Page extract
▼
# The Ark... wtf?



## storm11 (Feb 10, 2006)

So all of you in the know, what the f is up with the ark? Looked like it was climbing this morning and now dropping out again. I know you guys blew through a lot of your water early on, just like the Animas did, but is this it? Are they gonna bump it back up for weekends or is it just done?


----------



## gh (Oct 13, 2003)

It rained quite a bit. Thats the only bump you will see until next May.


----------



## lmaciag (Oct 10, 2003)

This is a good site for what is going on with the Ark water flows. (It hasn't been updated most of the summer, but seems like they are starting to update more regularly.):

WaterFlow Announcements

Looks like there will be an increase of 50 on Friday at 6pm. From above site, posted today: "The Pueblo Board of Water Works will begin releasing 50.42 cfs from Clear Creek Reservoir to Pueblo on Friday, July 9 at 6:00 p.m. This will continue until further notice."
▲
Source excerpt
▼
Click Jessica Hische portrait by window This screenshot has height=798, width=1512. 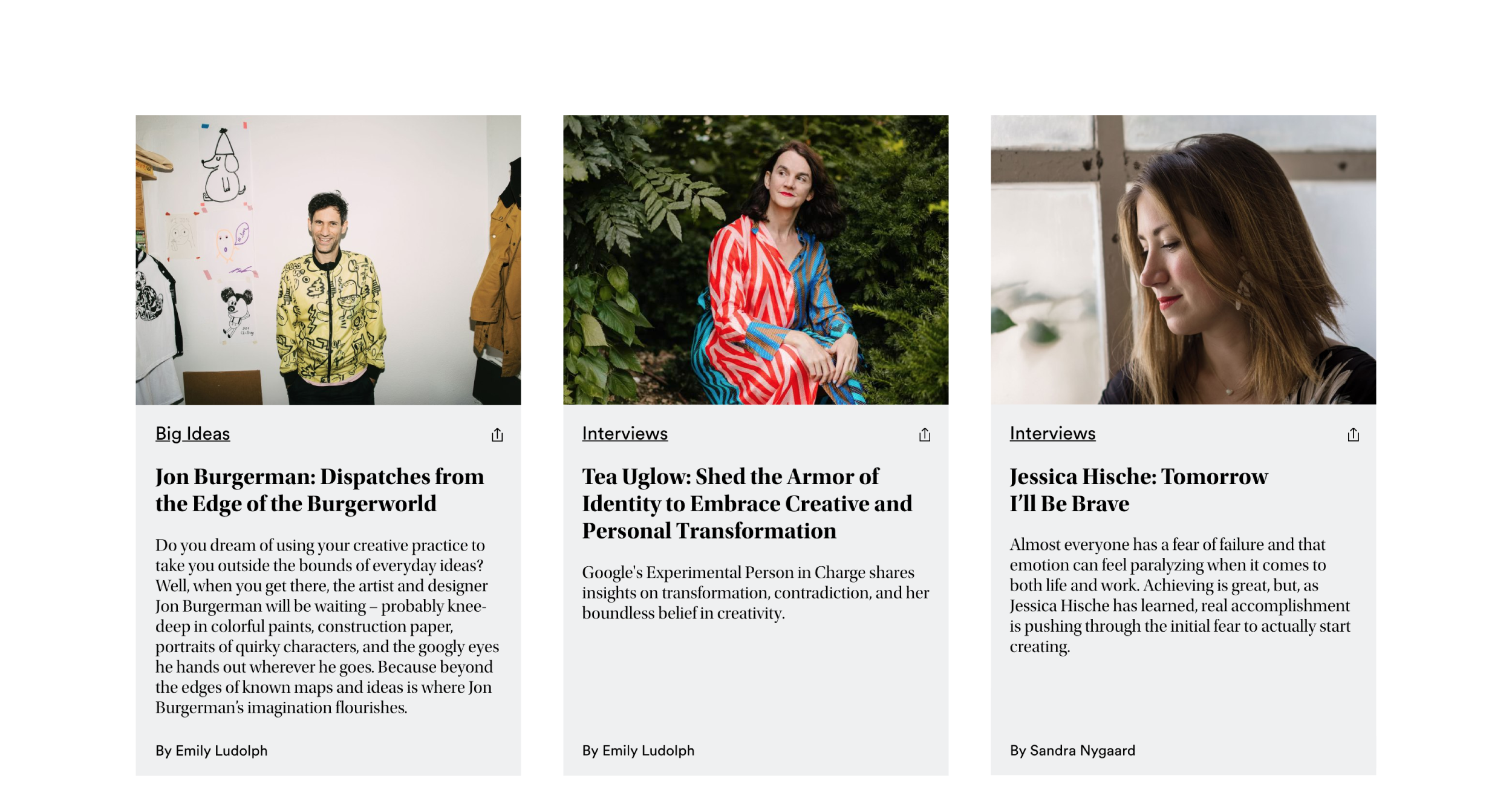pyautogui.click(x=1183, y=260)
▲
Requirements
Reproduce verbatim the passage of the forum thread on Ark water flows from "So all of you" to "until next May.".

Solution to this problem
So all of you in the know, what the f is up with the ark? Looked like it was climbing this morning and now dropping out again. I know you guys blew through a lot of your water early on, just like the Animas did, but is this it? Are they gonna bump it back up for weekends or is it just done?


----------



## gh (Oct 13, 2003)

It rained quite a bit. Thats the only bump you will see until next May.